The current study lends further support for the five previously mentioned studies showing either increased medication compliance or beneficial behavioral change following coronary calcium screening (Kalia et al. 2006; Orakzai et al. 2008; Wong et al. 1996; LaBounty et al. 2009; Taylor et al. 2008). Yet it contradicts the few studies that have not shown healthy behavior changes following CT scans for CAC screening (O’Malley et al. 2003). For example, O’Malley et al. (2003) found that CAC screening and knowledge of electron beam tomography results did not significantly motivate patients to change modifiable cardiovascular disease risk factors. However, this study had several limitations, such as a low prevalence of modifiable risk factors and coronary calcification among participants, which may have insufficiently demonstrated behavior change since disease is presumably the motivating factor (O’Malley et al. 2003). The first study to investigate the effects of CAC screening via EBCT on cardiovascular risk-reducing behaviors found increases in several of these behaviors to be associated with the amount of CAC, but CAC was not related to changes in physical activity or tobacco use (Wong et al. 1996). Also, in a study involving 144 asymptomatic smokers self-referred for EBCT, there was no relationship between the presence of CAC and smoking behavior changes or cessation (O’Malley et al. 2002). It is important to note that the patients in the current study received only a brief physician consultation for behavior modification. Longer and more structured advice may have had a greater effect on health behavior change.

Study limitations

This study has several limitations. First, generalizability of results may be limited due to the self-referred patients, who may not comprise a representative sample of the population. These patients are likely to be more conscious of health related matters and from higher socioeconomic status, thus perhaps engaging in more routine health prevention and improvement than the general population. Also, these patients were predominantly Caucasian, which may hinder applicability of the results to other populations. Second, these participants were free of clinical cardiovascular disease. These issues could have led to an underestimation of the affects of established cardiovascular risk factors on CAC. Third, this study lacked a true control group, and was observational in nature. Fourth, self-reported behavior changes were subjective, non-quantitative, and specifics pertaining to changes and increases in exercise duration were not reported, thereby perhaps limiting the ability to precisely quantify effects. Research has shown that self-report of prescription compliance and involvement in healthy behaviors tends to be overestimated, and often suffers from recall bias (Liu et al. 2001; Straka et al. 1997).
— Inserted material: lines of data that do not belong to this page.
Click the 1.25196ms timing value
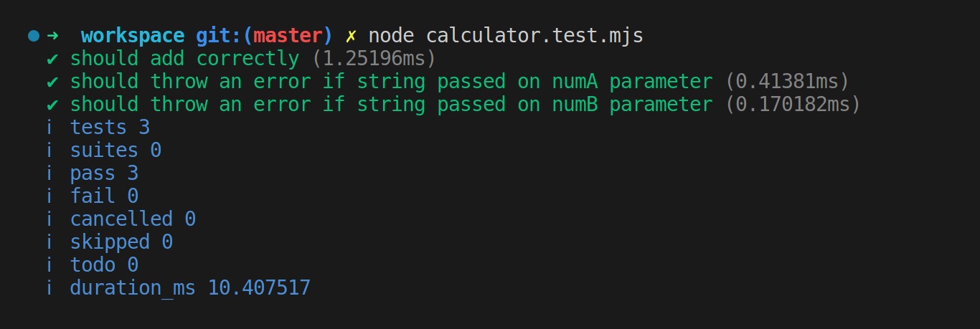The height and width of the screenshot is (329, 980). coord(374,58)
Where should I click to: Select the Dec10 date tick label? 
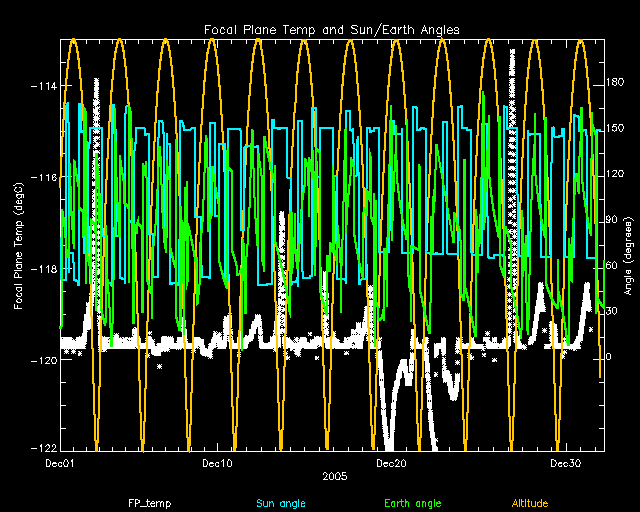217,463
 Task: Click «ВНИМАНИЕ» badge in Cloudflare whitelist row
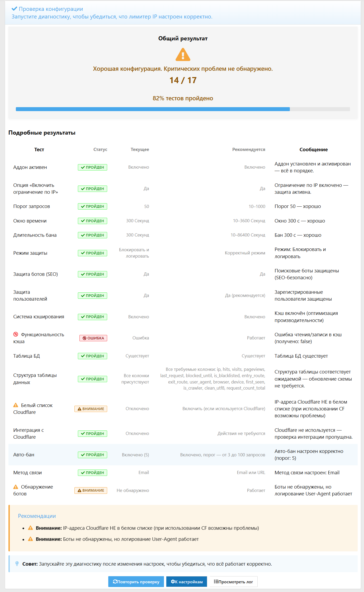(91, 409)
Fifth, it is unknown how long health behavior changes are sustained following screening for cardiovascular disease risk factors, but some evidence shows these changes diminish over time. Because there was an average of 6 years between baseline EBCT scan and the follow-up survey, many patients may have initially adopted beneficial lifestyle behaviors, but after 6 years these behaviors may have ceased, thereby underestimating the affects of EBCT scan results on motivation. Finally, we carefully controlled for confounders that could have influenced behavior change and risk for cardiovascular disease, but it was not possible to control for all potential confounders, such as patients’ motivation.

Conclusion

In summary, this study suggests that EBCT coronary calcium screening may be significant and useful not only in diagnosing coronary atherosclerosis, but also in motivating beneficial lifestyle behaviors in asymptomatic patients. Hopefully these results will encourage the performance of randomized trials to investigate health behavior modifications and adoption of risk–reducing behaviors motivated by EBCT scan results or other cardiovascular screening techniques.